ESM Preprocessing Gallery – quantity_of

Quantity of beeps

Packages: dplyr, ggplot2

When you design an ESM study, you often have in mind a specific number of beeps that must be sent to the participants. Counting the number of beeps sent is then an efficient way to test if the ESM design has been properly implemented by the researcher, and executed by the application/server. Any irregularity, or anomalies (e.g., a participant with fewer sent beeps) can be meaningful and must be considered.

Overall number of beeps sent

Our initial step in this process involves calculating the overall number of beeps sent. We will rely on the assumption that a value in the ‘sent’ variable indicates that a beep has been sent. Hence, we can count the number of rows where ‘sent’ is not missing to determine the total number of beeps sent.

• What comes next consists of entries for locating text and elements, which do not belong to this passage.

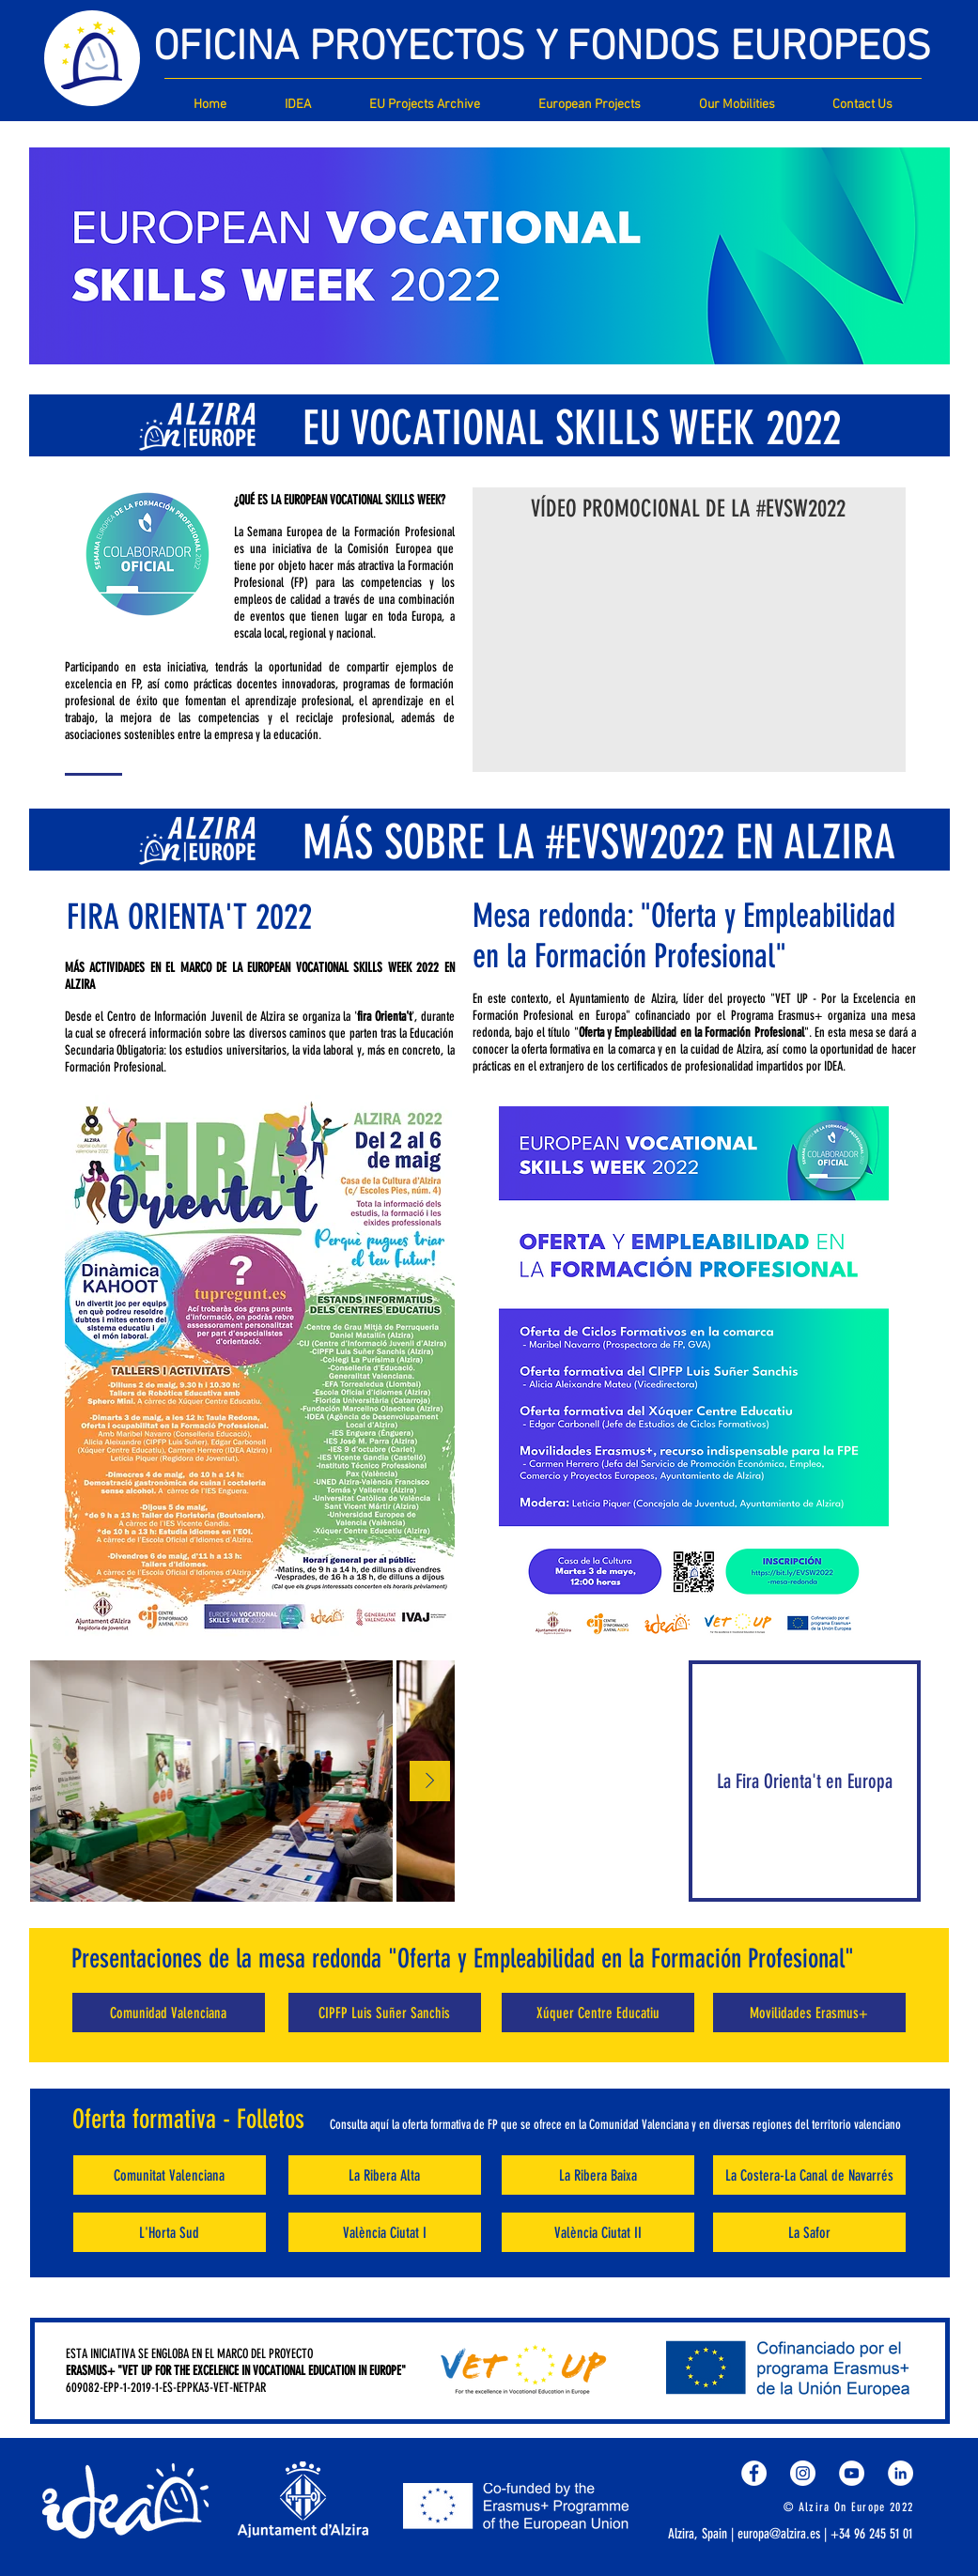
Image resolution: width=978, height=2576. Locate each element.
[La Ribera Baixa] (598, 2175)
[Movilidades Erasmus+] (809, 2012)
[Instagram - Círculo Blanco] (802, 2473)
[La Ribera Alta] (384, 2175)
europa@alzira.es (778, 2533)
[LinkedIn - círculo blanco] (900, 2473)
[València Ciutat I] (384, 2232)
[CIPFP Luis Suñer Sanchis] (384, 2012)
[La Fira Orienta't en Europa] (805, 1781)
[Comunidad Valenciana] (168, 2012)
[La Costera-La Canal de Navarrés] (809, 2175)
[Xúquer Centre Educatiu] (598, 2012)
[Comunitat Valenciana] (169, 2175)
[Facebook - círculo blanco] (754, 2473)
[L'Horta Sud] (169, 2232)
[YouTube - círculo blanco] (851, 2473)
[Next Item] (430, 1781)
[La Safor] (809, 2232)
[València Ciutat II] (598, 2232)
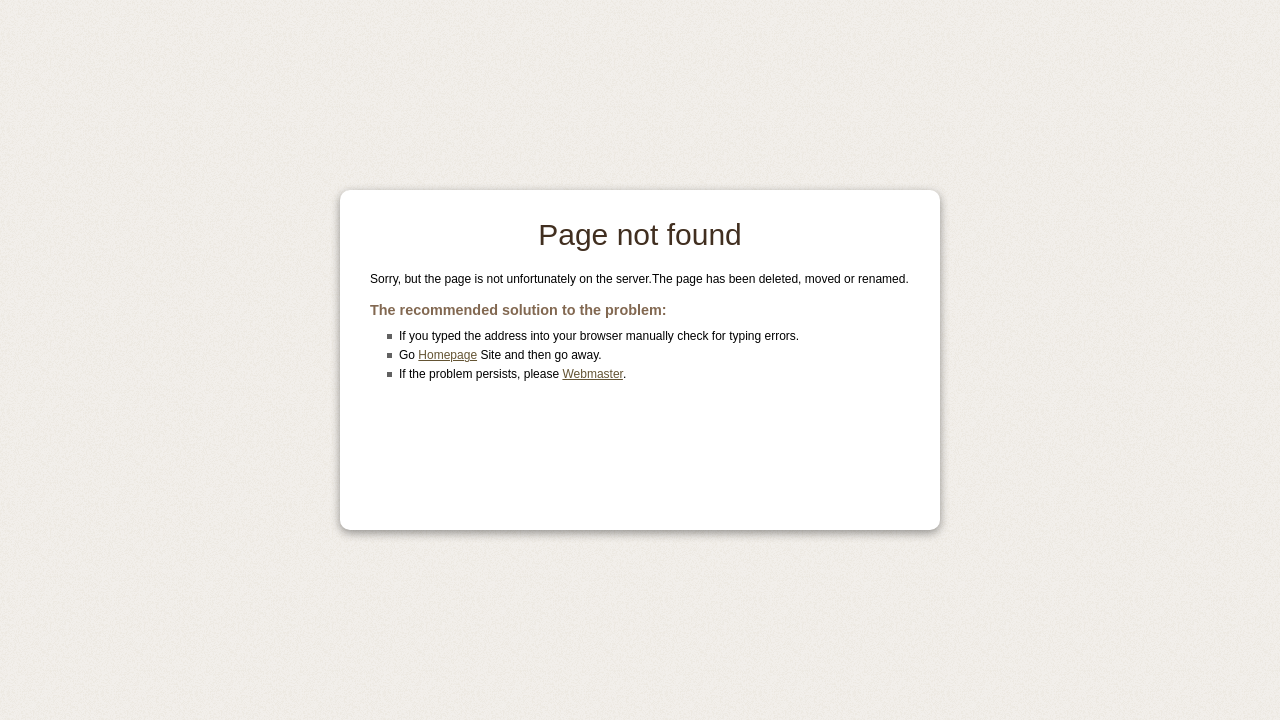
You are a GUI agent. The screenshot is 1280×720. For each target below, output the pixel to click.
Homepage (447, 355)
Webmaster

nrow(data[!is.na(data$sent),])

[1] 2080

Then, we can compare this number to the total number of rows in the dataframe (‘nrow(data)’) to determine the proportion of beeps sent. Below, we can see that the proportion is different from 1, which indicates that not all beeps were sent. Further investigation is needed to understand why this is the case.

nrow(data[!is.na(data$sent),]) / nrow(data)

[1] 0.9839167

Participant and dyad level

From this initial analysis, we can now proceed to investigate the quantity of beeps sent in more detail. We can proceed to graphically represent the distribution of sent beeps, breaking it down per participant, per dyad, or other relevant levels of analysis. This will allow us to identify any potential discrepancies in the number of beeps sent to each participant/dyad.

This information can be displayed through:

Histogram plot
Bar plot: number of beeps sent per id (i.e., participant number).
Ordered bar plot: similar to the bar plot, but with participants ordered by the number of beeps sent.

data %>% 
  filter(!is.na(sent)) %>% # Keep only sent beeps
  group_by(id) %>% 
  summarize(n = n()) %>% # Compute the number of beeps sent per participant
  ggplot(aes(x=factor(id),y=n)) +
      geom_col(position = "dodge")

data %>% 
  filter(!is.na(sent)) %>% # Keep only sent beeps
  group_by(id) %>% 
  summarize(n = n()) %>% # Compute the number of beeps sent per participant
  mutate(id = factor(id, levels = id[order(n)])) %>% # Order the participants by the number of beeps sent
  ggplot(aes(x=id,y=n)) +
      geom_col(position = "dodge")

data %>% 
  filter(!is.na(sent)) %>% # Keep only sent beeps
  group_by(id) %>% 
  summarize(n = n()) %>% # Compute the number of beeps sent per participant
  ggplot(aes(x=n)) +
    geom_histogram()

Those visualizations will allow us to easily discern patterns or anomalies in beep distribution among individuals. It’s clear that there is a variance in the number of beeps sent to different participants/dyads, which is anormal regarding the study design. This disparity would need to be further investigated to determine if it is due to a technical issue or if it is a result of the study design. Implications for the study at hand must be considered.

Time variables

Another good practice is to look at the quantity of beeps sent over time. In our study design, the same number of beeps should be sent to each participant on each day and at each observation number. Hence, we can check that the beeps were sent consistently over time. To investigate this, we can create visualizations depicting the number of beeps sent for each observation number (‘obsno’) or day in the study (‘daycum’; see Create time variables topic). Such graphical representations will help us to identify any temporal variations or irregularities in beep distribution.

data %>% filter(!is.na(sent)) %>% 
  group_by(obsno) %>% summarize(n = n()) %>%
  ggplot(aes(x=obsno,y=n)) +
      geom_col(position = "dodge")

From the above plots, we can see that the number of beeps sent is relatively inconsistent over time. In particular, there are some days with a very low number of beeps sent.

Going a step further, we can integrate 2+ time variables to investigate their potential interaction in their effect on the number of beeps sent. A specific example would be examining the number of beeps sent on a daily basis, segmented by the type of day (weekdays vs. weekends).

data %>% filter(!is.na(sent)) %>% 
  # Compute the type of day
  mutate(wday = ifelse(wday(start) %in% c(1,7), "weekend", "weekday")) %>% 
  # Compute the number of beeps sent per day
  group_by(id, wday, daycum) %>% 
  summarize(n = n()) %>%
  ggplot(aes(x = n)) +
      geom_histogram() +
      facet_wrap(wday~.)

From the above plot, we can see that the number of beeps sent per day (x-axis) is inconsistent across types of days (weekdays vs. weekends). We expected that only days with 5 beeps sent would be present, but we can see that there are a lot of days with fewer beeps sent (i.e., 1, 2, 3, 4). Again, further investigation are required.

Further considerations

Investigating the quantity of sent beeps takes a similar approach to looking at the response rate. Therefore, we can incorporate methodologies (e.g., plots, covariates investigation) from the Response rate topic to further explore the quantity of beeps sent aspect.